The health claims arbitration act was carefully crafted to provide a balanced decision-making tribunal. Unless, pursuant to § 3-2A-04(e), the parties agree on a single arbitrator, the panel must consist of three arbitrators: an attorney, a health care provider, and a member from the general public who is neither an attorney nor a health care provider. §§ 3-2A-03, 3-2A-04. Section 3-2A-05(a) mandates that " [a]ll issues of fact and law raised by the claim and response shall be referred by the Director to the arbitration panel." (Emphasis added.) Section 3-2A-05(d) continues that "[t]he arbitration panel shall first determine the issue of liability with respect to a claim referred to it." (Emphasis added.) See, in general, Attorney General v. Johnson, 282 Md. 274, 385 A.2d 57, appeal dismissed 439 U.S. 805, 99 S.Ct. 60, 58 L.Ed.2d 97 (1978).
These provisions are clear beyond doubt. A claim submitted to arbitration is to be decided by the panel, not by the chairman. All issues of fact and law are to be referred to and decided by the panel. Section 3-2A-05(c), permitting the chairman to decide "prehearing procedures including issues relating to discovery" cannot sensibly be read to include the power to decide the claim itself. "Prehearing procedures" means basic housekeeping matters — scheduling, postponements, things of that kind — not the power to usurp the statutory responsibility of the panel.
Although there is no provision in the statute for summary disposition ( compare Md. Rule 2-501), we see no reason why a claim cannot be adjudicated on that basis in those instances where it may be susceptible to such treatment. If, for example, as here, limitations has clearly run on the claim, there is no reason to waste time, effort, and money on a full-scale trial on the merits of the claim. But if a summary disposition is to be made, it must be made by the panel and not just one member of the panel. No doubt with all good intention (and apparently in accordance with an established practice of the Health Claims Arbitration Office), the chairman inappropriately exercised an authority that was not his to exercise.
In the record is a letter dated October 15, 1981, from the Director of the Office advising the chairman of another panel:
"It has been the policy of this office since its inception to follow generally the principle that a Panel Chairman here has the right to take such pre-trial actions (including ruling on all motions) as a trial judge would have if the matter were in a nisi prius court.
Consequently, it is our position that you do have a right — and a duty — to rule on a Motion for Summary Judgment."
That does not, however, mean that the circuit court was without jurisdiction. The Court made clear in Oxtoby v. McGowan, 294 Md. 83, 91, 447 A.2d 860 (1982), that the Health Claims Arbitration Act did not withdraw subject matter jurisdiction from the circuit court. It merely created a condition precedent to the right of a party to invoke that jurisdiction and was thus "analogous to the doctrine of exhaustion of administrative remedies."

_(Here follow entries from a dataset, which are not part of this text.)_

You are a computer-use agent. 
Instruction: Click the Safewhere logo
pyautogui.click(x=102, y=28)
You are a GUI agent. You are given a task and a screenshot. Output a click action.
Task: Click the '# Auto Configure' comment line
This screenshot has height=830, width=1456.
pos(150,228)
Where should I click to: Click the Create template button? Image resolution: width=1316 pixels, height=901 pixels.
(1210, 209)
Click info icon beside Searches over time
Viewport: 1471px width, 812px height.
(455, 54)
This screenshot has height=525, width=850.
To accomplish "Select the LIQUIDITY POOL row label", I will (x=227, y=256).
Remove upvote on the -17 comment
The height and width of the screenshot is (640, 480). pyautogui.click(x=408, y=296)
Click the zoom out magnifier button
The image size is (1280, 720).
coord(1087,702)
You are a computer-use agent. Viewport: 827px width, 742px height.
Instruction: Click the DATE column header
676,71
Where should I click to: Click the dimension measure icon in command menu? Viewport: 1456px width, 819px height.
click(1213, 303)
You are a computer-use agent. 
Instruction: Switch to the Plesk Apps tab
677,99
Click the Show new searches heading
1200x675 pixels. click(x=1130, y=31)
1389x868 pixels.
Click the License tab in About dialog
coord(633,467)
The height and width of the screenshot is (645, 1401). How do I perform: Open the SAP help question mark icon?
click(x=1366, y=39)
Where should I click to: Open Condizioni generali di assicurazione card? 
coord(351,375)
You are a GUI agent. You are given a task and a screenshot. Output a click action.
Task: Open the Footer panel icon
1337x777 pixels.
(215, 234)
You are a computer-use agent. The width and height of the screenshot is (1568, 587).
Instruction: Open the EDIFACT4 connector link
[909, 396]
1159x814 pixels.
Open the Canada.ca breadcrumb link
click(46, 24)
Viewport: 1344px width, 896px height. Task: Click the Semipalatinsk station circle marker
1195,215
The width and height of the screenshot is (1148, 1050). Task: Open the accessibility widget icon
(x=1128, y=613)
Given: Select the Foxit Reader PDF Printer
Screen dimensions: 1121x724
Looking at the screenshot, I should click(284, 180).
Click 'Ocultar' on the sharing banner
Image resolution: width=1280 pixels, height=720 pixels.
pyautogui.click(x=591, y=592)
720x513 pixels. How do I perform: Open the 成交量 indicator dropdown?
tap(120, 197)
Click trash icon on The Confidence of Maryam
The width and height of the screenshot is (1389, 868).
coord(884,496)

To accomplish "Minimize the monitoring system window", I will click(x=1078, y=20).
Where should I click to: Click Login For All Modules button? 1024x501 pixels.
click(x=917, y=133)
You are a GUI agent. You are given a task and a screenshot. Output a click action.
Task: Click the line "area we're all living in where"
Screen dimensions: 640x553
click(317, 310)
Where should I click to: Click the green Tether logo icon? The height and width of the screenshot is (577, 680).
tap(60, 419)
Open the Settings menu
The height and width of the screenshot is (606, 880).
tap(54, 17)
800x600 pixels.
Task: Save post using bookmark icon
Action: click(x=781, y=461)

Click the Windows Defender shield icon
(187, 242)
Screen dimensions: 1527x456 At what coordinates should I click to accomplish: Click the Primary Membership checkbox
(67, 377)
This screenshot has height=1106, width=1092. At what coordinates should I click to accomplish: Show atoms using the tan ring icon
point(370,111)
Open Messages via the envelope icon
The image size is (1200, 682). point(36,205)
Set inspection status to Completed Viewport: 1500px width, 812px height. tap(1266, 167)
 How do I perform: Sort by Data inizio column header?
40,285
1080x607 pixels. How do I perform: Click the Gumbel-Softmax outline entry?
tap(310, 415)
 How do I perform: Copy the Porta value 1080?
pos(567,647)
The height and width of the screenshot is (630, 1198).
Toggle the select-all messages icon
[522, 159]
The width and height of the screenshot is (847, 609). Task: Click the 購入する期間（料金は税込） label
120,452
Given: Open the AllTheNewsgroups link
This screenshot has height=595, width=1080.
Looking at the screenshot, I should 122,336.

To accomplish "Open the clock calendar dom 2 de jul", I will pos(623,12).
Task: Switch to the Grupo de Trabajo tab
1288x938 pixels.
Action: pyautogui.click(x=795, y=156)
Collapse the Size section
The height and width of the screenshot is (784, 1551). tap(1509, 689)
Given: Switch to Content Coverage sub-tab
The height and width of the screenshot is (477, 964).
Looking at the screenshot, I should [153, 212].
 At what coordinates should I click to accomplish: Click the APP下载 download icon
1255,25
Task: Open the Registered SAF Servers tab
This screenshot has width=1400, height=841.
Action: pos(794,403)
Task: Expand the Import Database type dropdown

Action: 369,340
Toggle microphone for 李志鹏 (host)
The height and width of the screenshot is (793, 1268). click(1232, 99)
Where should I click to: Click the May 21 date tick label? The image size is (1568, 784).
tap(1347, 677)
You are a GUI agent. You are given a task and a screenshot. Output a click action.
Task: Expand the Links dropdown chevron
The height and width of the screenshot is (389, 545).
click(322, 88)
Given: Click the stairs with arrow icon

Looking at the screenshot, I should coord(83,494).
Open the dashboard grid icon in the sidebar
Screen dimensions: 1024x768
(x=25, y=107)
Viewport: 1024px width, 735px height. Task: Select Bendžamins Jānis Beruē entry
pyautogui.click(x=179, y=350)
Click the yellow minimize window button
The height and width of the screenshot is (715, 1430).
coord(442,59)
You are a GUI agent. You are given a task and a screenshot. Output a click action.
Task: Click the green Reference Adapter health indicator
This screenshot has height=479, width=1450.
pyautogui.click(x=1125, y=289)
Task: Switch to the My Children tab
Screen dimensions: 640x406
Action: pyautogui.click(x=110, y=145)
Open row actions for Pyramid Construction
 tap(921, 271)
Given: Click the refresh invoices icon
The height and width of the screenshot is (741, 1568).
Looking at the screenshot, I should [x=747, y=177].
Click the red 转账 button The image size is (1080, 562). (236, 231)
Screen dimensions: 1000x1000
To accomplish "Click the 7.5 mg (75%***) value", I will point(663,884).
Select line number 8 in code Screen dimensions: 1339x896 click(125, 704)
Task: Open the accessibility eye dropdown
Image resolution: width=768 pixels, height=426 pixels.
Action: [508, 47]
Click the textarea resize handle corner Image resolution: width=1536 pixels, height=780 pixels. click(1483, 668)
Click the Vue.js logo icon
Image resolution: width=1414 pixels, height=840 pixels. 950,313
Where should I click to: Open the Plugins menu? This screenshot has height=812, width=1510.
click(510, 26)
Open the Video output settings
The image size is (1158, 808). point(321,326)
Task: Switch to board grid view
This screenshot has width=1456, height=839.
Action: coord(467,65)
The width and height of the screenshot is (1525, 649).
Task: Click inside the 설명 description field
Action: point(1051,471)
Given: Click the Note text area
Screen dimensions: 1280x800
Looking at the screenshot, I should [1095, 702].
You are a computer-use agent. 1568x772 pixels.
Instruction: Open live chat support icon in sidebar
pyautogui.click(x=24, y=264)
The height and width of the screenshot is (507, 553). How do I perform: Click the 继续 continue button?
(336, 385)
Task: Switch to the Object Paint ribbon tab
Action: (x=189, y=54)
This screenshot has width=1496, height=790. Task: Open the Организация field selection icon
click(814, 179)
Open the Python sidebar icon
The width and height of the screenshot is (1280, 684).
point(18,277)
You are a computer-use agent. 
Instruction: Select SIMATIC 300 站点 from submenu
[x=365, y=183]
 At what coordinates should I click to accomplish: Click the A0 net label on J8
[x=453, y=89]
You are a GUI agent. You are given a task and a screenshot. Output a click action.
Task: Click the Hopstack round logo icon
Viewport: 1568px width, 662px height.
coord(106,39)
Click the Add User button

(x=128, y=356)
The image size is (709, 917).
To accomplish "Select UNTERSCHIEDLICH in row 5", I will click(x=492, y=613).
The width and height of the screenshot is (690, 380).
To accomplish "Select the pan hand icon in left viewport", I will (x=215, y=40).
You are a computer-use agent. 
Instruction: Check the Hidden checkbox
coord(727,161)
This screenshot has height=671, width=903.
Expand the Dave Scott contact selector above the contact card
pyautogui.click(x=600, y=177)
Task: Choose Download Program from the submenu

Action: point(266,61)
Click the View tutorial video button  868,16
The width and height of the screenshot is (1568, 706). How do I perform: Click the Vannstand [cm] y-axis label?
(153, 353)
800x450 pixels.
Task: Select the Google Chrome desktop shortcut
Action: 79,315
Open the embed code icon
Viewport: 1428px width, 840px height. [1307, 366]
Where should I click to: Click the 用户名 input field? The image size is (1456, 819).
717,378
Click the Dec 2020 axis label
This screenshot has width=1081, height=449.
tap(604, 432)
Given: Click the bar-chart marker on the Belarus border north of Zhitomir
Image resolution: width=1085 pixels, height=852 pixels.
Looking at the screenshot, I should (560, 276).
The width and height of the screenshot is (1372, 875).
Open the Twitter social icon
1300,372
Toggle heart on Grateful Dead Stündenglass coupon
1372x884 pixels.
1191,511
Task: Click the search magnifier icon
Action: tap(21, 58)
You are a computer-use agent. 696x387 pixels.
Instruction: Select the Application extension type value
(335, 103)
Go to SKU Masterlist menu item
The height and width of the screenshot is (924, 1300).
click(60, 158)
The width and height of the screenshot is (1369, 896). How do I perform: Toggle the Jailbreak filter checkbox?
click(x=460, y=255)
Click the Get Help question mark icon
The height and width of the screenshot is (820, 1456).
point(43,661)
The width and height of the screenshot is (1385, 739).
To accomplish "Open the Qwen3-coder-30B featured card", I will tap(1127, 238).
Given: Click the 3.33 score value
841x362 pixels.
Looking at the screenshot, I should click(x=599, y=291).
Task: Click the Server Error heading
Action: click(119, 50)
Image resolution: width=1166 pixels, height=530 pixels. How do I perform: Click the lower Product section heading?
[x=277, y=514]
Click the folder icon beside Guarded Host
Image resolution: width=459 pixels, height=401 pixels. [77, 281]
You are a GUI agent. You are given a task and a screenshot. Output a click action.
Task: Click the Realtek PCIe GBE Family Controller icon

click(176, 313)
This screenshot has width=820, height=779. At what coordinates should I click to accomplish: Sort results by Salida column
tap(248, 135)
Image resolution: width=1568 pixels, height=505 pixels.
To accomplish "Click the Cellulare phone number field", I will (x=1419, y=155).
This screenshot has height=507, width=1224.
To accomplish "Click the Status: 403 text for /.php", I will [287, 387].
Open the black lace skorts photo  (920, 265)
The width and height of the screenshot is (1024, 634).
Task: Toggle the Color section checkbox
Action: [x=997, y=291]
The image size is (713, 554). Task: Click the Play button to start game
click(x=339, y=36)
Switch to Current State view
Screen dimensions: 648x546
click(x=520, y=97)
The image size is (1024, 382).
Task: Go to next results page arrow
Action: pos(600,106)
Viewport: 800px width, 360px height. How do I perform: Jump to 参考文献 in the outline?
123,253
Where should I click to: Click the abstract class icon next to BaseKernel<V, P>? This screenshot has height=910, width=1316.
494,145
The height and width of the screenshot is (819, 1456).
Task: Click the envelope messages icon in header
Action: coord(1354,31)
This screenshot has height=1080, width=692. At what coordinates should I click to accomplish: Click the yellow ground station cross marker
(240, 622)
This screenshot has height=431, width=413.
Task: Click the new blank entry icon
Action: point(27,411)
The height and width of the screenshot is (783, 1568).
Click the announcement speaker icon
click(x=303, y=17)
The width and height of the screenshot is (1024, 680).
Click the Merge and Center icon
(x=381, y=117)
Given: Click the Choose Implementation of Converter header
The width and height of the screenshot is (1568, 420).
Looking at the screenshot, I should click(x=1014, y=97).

It would, at this stage of the proceeding, be silly to remand the case all the way to the panel so that it could perfunctorily do what, as a matter of law, must be done. The claim is not cognizable; it is barred by limitations; it cannot be adjudicated on its merits. In the interest of judicial economy, therefore, we shall simply affirm the judgment of the circuit court, for the reasons we have expressed.
JUDGMENT AFFIRMED; APPELLANTS TO PAY THE COSTS.